Agriculture is at a crossroads. We can continue to degrade the environment. Or we can restore it. At Dodon, we’ve chosen the latter.

With nature as our guide and learning from those who went before us, we seek to reduce our chemical and physical footprint while returning life and biology to the landscape. It starts by enhancing the biodiversity within and around the vineyard. Spontaneously growing, native and naturalized cover crops, compost, and livestock regenerate soil, add microbial diversity, and restore underground ecosystems.

Acres of pollinator meadows and hedgerows that include traditional indigenous food sources like hazelnuts, dwarf chestnuts, and Chickasaw plums provide beneficial insects with the food, shelter, and breeding areas they need to thrive. These “natural areas” cover more than half of the 43 acres we manage.

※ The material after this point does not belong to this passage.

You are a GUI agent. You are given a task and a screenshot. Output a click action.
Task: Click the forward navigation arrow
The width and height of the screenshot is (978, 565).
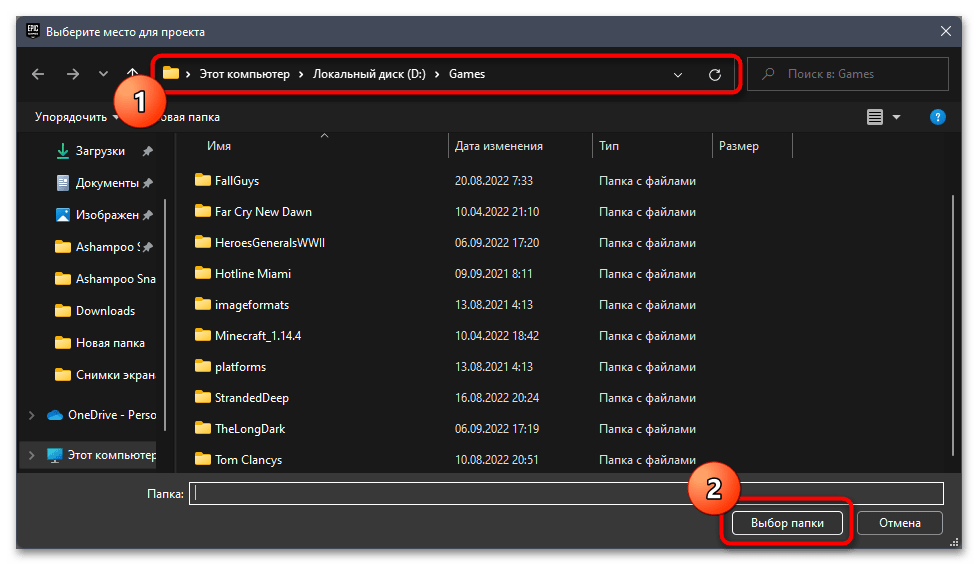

The biodiversity also creates the conditions to store water for drought and allow it to infiltrate during intense downpours. The combination of grasses and woody plants stabilizes the soil, preventing erosion and nutrient pollution. Disease-suppressive soils protect the vines from microbial pests. Improved nutrition creates healthier plants and more expressive wines. As a result, we’ve reduced insecticide use by 70% and fungicide use by a third.

Perhaps most important, we remove more than 250 tons of carbon dioxide from the atmosphere annually, equivalent to the emissions from thirty thousand gallons of gasoline.

And despite increasingly difficult conditions, when these methods are combined with meticulous canopy management, yields and fruit quality have consistently improved. It is a resilient, healthy ecosystem living in harmony and reciprocity with its human inhabitants.

You can read more about Dodon’s ecological journey on the blog page.

At Dodon, we live and work attentively and intentionally in a landscape of native woodlands, pastures, and wetlands. It is inexhaustibly beautiful.


When viewed through an evolutionary lens, grape vines are part of a carbon cycle that uses solar power to remove carbon dioxide from the atmosphere, combine it with water, and distribute the resulting sugar through the roots to feed soil microbes that provide the vines with essential nutrients. We use the byproducts of this remarkable system - grapes and oxygen – to breathe, produce wine, and complete the cycle.